:: INFORMATION SHOWN

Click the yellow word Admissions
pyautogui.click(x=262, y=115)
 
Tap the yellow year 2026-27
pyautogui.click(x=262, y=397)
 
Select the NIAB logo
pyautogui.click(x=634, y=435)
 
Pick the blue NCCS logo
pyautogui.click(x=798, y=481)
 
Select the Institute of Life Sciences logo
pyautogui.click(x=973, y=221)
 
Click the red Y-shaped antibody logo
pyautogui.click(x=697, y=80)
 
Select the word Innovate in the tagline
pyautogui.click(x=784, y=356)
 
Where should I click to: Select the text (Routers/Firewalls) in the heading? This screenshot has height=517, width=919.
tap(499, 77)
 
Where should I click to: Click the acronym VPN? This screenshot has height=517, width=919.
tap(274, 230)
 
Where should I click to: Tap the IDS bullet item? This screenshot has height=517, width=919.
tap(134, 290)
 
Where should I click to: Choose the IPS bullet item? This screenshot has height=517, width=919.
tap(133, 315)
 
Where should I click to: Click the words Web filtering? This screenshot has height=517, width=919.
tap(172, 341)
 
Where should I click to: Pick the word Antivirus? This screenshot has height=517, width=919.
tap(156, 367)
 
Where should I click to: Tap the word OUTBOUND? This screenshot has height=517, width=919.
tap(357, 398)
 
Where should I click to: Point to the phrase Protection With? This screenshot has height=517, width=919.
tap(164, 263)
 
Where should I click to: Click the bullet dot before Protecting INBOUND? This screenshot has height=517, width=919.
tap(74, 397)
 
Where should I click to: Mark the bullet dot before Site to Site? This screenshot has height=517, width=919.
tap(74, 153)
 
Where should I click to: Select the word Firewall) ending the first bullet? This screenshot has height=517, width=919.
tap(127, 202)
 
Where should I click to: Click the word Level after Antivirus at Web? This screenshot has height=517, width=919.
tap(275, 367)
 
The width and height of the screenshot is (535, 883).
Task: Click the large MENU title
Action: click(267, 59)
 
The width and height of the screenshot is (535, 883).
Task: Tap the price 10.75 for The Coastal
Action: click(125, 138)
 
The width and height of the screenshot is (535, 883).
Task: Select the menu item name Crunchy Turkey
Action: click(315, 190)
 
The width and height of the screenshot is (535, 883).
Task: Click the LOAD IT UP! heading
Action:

::::

WORK REQUEST:
This exercise requires the number of lines in the entries holding the word "Task", written alone.

OUTPUT BELOW:
4